A derrota eleitoral de Bolsonaro e sua condenação judicial são passos importantes, mas os fascistas de fala mansa, de discurso religioso falacioso, os cidadãos de bem, defensores da família continuam mais vivos do que nunca, criando uma grande cortina de fumaça para imporem mais ataques e retiradas de direitos e impedir qualquer mobilização da classe trabalhadora.
O fascismo nunca tira férias, cabendo à classe trabalhadora estar atenta, mobilizada e fortalecer seus instrumentos de luta.
Para isso, é preciso que os trabalhadores estejam unidos contra todos que tentam retirar direitos ou ignorar o histórico de lutas de toda classe, inclusive no atual governo.

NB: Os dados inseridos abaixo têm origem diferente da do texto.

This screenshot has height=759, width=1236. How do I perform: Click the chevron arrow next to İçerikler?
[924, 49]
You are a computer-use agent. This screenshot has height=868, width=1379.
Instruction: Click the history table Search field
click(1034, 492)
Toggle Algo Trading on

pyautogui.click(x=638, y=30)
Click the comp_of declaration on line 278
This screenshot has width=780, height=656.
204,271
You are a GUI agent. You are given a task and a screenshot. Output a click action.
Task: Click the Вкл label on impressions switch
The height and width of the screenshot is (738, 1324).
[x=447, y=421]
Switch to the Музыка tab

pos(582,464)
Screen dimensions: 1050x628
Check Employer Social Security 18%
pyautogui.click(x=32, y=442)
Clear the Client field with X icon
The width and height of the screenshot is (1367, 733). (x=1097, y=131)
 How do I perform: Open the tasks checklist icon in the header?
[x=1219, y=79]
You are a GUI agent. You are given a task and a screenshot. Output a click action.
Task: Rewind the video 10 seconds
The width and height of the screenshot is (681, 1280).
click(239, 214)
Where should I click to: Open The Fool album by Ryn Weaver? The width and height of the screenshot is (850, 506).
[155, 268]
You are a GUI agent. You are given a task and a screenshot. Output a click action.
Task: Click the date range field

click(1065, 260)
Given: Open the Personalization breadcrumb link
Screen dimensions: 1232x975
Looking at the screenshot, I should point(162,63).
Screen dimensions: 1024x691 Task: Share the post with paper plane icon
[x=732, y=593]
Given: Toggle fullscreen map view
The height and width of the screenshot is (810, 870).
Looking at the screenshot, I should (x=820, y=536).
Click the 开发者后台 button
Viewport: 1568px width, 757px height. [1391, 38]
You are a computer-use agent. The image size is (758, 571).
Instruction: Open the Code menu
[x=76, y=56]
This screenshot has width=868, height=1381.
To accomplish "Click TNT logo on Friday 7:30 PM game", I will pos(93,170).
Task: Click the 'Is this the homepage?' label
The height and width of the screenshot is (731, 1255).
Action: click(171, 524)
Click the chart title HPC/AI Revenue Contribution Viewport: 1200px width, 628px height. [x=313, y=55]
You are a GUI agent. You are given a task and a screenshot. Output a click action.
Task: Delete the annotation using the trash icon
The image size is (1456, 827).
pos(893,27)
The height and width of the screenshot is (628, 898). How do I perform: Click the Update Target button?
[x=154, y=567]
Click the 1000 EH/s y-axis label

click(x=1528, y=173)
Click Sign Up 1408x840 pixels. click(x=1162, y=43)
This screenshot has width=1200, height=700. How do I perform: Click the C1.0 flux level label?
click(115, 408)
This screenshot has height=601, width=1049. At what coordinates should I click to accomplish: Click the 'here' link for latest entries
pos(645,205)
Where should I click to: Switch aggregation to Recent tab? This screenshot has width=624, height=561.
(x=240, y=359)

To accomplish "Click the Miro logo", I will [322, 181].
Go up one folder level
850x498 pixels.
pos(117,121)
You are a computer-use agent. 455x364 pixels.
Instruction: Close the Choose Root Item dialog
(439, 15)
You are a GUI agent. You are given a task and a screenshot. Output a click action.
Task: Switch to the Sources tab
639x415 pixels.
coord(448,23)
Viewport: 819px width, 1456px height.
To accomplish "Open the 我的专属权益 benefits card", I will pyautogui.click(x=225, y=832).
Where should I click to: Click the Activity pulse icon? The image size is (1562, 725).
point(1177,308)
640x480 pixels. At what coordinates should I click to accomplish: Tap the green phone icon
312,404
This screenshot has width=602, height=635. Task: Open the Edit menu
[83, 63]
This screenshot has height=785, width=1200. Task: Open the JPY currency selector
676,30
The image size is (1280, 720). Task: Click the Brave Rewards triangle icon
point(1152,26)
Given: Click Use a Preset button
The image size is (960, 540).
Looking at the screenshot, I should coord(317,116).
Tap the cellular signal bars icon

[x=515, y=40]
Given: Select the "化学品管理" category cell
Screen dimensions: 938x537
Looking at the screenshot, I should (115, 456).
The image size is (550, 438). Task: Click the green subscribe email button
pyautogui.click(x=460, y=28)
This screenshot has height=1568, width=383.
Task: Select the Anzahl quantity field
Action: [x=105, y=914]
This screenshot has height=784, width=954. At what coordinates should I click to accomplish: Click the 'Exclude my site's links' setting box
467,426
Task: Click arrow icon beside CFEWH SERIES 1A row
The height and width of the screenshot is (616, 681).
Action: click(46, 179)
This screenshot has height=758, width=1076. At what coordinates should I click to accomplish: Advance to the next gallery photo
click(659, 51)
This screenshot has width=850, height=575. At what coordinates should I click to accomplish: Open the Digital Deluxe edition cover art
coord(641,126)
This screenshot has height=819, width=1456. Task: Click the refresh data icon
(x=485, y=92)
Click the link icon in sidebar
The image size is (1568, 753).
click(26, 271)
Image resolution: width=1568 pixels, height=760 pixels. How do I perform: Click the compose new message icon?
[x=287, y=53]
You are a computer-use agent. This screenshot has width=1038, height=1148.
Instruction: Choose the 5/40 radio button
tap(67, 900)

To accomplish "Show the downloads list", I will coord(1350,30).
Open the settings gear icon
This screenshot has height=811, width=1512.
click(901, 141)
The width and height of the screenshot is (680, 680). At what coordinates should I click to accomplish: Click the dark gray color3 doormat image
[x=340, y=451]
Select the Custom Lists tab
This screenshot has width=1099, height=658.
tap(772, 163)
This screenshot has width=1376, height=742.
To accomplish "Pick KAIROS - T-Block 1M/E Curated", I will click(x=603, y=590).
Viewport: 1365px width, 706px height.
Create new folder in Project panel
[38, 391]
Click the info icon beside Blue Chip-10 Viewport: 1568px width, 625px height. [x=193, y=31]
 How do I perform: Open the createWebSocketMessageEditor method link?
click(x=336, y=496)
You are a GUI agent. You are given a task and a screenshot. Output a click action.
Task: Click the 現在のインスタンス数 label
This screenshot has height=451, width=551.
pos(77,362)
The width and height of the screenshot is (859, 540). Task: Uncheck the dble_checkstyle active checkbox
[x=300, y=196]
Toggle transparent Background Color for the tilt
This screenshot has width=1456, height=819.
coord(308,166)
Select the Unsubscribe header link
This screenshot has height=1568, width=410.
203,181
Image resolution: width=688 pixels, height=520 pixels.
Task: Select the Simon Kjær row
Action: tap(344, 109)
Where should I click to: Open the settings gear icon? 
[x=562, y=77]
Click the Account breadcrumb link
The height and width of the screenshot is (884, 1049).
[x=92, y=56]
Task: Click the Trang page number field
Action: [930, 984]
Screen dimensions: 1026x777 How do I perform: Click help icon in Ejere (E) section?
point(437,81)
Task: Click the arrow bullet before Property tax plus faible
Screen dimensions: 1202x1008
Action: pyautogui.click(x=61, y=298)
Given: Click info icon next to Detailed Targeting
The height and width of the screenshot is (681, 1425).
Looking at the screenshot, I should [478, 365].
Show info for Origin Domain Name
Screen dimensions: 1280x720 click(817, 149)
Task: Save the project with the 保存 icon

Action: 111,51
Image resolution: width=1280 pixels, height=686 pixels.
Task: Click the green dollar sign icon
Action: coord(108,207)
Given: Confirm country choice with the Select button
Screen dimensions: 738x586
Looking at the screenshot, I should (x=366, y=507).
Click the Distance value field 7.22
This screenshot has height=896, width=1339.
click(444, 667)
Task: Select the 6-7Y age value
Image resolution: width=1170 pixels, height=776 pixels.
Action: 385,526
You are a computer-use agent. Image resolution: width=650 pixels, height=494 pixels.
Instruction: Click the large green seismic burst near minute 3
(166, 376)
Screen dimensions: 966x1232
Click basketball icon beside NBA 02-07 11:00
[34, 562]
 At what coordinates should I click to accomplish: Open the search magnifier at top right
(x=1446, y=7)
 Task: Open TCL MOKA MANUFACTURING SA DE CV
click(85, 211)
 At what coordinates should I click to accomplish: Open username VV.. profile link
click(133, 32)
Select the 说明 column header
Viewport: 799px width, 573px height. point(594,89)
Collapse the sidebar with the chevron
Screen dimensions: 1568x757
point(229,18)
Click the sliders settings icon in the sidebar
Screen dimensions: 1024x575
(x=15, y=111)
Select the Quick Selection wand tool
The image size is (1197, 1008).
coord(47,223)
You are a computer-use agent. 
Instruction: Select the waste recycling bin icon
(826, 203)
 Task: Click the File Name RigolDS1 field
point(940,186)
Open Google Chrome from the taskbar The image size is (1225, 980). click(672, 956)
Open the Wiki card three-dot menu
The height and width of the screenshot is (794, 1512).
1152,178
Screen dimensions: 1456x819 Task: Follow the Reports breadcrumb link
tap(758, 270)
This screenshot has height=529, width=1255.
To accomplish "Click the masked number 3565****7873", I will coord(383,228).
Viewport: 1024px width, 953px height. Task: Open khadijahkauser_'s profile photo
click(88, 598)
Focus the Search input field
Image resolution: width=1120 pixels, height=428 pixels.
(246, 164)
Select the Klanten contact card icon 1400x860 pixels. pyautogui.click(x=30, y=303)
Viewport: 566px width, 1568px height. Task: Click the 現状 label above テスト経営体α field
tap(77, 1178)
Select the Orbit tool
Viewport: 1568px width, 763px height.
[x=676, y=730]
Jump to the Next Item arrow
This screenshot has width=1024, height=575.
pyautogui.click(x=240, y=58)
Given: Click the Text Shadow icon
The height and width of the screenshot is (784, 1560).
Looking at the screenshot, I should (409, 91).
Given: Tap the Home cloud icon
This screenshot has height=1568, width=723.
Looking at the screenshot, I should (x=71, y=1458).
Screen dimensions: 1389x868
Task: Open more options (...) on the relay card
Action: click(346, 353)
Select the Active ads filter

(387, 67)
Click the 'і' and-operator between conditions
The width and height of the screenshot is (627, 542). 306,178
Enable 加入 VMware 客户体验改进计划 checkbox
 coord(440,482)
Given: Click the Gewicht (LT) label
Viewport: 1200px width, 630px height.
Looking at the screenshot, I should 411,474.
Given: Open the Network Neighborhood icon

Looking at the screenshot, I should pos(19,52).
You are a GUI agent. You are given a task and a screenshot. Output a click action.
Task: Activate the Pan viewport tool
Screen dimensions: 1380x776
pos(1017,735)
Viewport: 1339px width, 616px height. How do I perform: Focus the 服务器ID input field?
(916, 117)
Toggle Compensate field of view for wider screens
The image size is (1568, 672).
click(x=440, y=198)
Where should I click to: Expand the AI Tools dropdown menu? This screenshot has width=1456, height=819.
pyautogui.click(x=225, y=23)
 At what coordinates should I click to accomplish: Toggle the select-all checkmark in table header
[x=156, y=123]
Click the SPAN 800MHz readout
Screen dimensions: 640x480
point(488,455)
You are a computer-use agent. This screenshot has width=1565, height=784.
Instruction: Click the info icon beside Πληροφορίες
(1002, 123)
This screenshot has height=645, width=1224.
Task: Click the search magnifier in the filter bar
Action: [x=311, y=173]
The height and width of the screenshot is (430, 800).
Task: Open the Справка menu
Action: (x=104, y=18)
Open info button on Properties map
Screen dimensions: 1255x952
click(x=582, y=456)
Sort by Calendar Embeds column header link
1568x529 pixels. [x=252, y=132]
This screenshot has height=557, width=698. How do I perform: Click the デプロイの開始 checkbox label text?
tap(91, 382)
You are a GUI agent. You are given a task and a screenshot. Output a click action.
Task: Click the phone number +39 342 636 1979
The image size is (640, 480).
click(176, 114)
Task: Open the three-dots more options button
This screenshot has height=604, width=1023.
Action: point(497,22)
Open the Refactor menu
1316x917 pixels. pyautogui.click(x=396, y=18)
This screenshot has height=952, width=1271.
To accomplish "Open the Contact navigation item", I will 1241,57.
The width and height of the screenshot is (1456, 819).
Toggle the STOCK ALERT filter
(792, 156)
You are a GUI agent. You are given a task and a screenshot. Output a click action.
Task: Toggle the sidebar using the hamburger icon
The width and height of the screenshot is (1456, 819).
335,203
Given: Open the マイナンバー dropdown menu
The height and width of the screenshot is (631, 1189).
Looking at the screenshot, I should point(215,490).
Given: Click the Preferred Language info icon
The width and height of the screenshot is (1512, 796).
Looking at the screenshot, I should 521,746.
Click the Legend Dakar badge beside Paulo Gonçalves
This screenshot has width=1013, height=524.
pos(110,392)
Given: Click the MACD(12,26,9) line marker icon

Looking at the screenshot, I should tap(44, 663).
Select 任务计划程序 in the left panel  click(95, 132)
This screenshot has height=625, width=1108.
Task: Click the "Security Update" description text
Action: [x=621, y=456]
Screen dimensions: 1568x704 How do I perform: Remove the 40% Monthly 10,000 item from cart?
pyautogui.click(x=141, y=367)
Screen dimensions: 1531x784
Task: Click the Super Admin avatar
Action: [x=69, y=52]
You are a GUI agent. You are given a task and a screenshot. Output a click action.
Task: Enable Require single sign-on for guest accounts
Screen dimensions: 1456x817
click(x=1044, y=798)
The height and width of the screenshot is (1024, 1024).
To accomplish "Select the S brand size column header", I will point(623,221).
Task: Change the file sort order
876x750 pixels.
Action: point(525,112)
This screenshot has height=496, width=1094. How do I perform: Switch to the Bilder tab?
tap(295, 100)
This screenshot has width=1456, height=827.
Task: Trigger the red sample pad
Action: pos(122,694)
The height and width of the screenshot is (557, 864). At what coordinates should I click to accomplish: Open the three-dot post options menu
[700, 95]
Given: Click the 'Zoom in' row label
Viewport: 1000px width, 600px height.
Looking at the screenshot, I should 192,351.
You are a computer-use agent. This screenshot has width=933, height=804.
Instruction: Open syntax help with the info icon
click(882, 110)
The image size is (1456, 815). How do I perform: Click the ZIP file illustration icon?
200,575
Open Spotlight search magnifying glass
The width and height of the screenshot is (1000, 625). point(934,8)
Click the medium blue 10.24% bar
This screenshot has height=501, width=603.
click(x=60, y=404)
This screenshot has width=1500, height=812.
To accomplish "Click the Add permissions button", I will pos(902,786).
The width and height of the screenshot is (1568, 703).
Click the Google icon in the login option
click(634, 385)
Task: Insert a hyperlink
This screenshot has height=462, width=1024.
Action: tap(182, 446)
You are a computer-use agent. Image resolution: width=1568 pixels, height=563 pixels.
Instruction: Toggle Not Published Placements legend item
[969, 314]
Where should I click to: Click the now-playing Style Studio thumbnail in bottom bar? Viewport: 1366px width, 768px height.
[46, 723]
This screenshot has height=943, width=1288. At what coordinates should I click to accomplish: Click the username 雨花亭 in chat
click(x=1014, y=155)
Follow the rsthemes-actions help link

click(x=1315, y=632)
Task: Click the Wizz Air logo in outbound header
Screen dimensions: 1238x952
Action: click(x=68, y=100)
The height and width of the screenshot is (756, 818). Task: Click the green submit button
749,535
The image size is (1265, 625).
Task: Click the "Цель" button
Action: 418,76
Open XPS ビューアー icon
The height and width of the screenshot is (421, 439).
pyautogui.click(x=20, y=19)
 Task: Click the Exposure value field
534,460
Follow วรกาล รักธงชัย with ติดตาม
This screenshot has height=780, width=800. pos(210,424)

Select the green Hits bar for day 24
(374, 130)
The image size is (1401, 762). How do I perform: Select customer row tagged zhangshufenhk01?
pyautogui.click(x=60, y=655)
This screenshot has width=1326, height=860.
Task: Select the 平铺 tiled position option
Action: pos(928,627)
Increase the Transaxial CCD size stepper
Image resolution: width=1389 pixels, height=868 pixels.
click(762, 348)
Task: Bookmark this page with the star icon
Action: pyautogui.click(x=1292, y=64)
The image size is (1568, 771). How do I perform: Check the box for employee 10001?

Governos entram e saem, mas a vigília e o alerta da classe trabalhadora devem ser constante para todos: Fascistas não passarão. Traidores do legado de nossas lutas não passarão. A vitória de hoje deve refletir no endurecimento e na força de nossas convicções contra todos(as) que usam do Estado para consolidar as políticas neoliberais em conluio com a burguesia de nosso país. A guerra é de classes e isso jamais pode ser esquecido. Cabe a nós portanto, constantemente lembrar aos poderes constituídos a nossa força.